» Tugas yang dikerjakan
Lanjutkan teks tentang agamawan dan pentingnya wawasan umum, mulai tepat sesudah kalimat terakhirnya.

─── Blok teks

Agamawan keblinger akan bilang, “Kalau kata Pak Kyai sih hukumnya begini”. Sedang agamawan sejati akan bilang, “Kalau berdasarkan dalil ini, maka hukumnya begini”.

2. Wawasan Pengetahuan Umum Yang Minim.
Allah nggak pernah ngebedain ilmu agama dengan ilmu umum. Lewat baginda Nabi, Allah menyatakan wajibnya mencari ilmul haal atau ilmu yang dibutuhkan secara kondisional. Kalau kita butuh lulus sekolah, itu berarti wajib bagi kita untuk mengusai ilmu sekolah. Kita lagi dituntut bisa bikin rumah, berarti kita wajib belajar ilmu pertukangan. Kita mempelajari ilmu agama, berarti kita juga wajib menguasai ilmu umum yang bisa mendukung pemahaman kita menjadi lebih baik.
Seandainya kita paham ilmu geografi dengan baik, nggak bakalan ada santri yang takjub mendengar ada orang Indonesia yang nggak tidur di waktu sholat Jum’at dengan alasan dia sholat di Arab. Sebab kita jelas paham kalau waktu di Indonesia dan Arab terpaut sekitar 4 jam. Itu artinya ketika adzan Dzuhur dikumandangkan di Indonesia, maka di Arab masih sekitar jam 8 pagi. So tuh orang jama’ah Jum’at sama siapa???
Wawasan umum akan bikin kita paham bahwa rokok yang dimaksud dalam banyak kitab feqih itu beda sama rokok yang kita kenal saat ini. Kita juga jadi tahu kalau dlob (biawak) Arab yang dalam hadits jelas beda sama biawak Indonesia. Kita juga jadi tahu kalau bola udah diciptakan oleh orang Yunani jauh sebelum tragedi Karbella (So jangan sembarangan mengharamkan sepak bola). Bahkan kita juga nggak bakal sok tahu mengharamkan babi dengan alasan cacing pita, sebab fakta biologi menyatakan bahwa cacing pita di tubuh sapi jauh lebih banyak dibanding pada tubuh babi.

──────
─── Data tersimpan

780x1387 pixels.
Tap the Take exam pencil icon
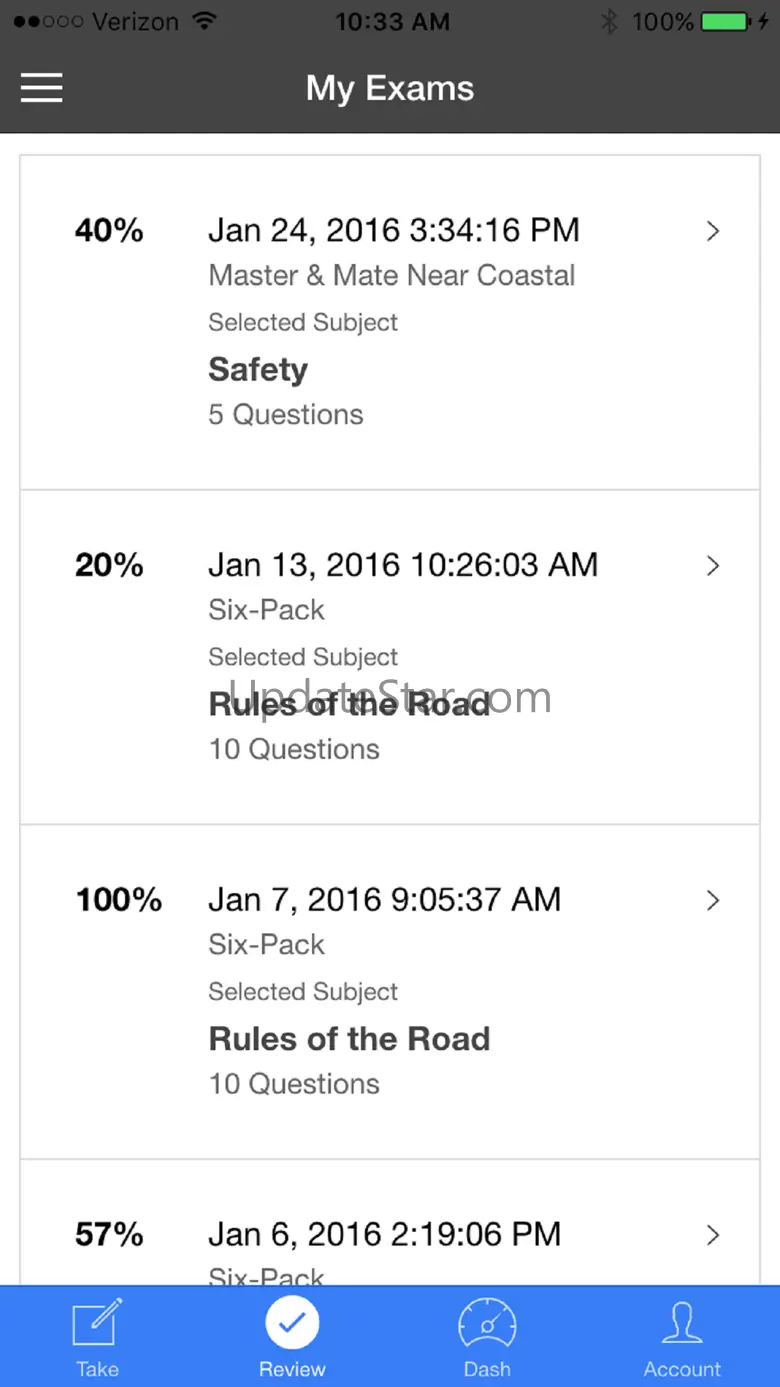pos(97,1322)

──────

» Jawaban tugas
Singkat kata, ilmu umum membuat otak kita terbentuk tetap rasional. Otak rasional selalu menuntut sebuah bukti. Bukan sekedar dengar dan percaya tanpa bukti yang nyatanya bikin banyak santri jadi keblinger sama oknum agamawan palsu yang jago omong kosong. So kalau dengar ada guru spiritual yang bisa terbang, bilang aja “Tolong tunjukin ke saya dong. Sebentaaaaaar aja”. Jangan langsung bilang WOW tanpa bukti. Oke?

3. Minim Jam Terbang.
Terus terang saya nggak setuju sama pesantren yang terlalu “memenjarakan” santri. “Mau nyantri di sini? Lepas semua contact dengan dunia luar !! “. Padahal kan kita hanya bisa jadi matang kalau terbiasa menghadapi masalah, bukan malah lari dari masalah.
Contoh kecilnya, saya merasa sangat beruntung ketika dulu almarhum Pak Kyai memberi saya ijin untuk bergaul dengan beberapa dukun ternama di pulau Jawa. Pak Kyai mendampingi saya, bukan melepas saya. Beliau memberi bantahan rasional (lewat diskusi obyektif) atas semua hal ajaib yang saya temui pada diri para dukun. So saya jadi lebih bisa ngebedain mana yang dukun dan mana yang waliyulloh di saat dua kubu yang berbeda itu lagi sama-sama ajaib.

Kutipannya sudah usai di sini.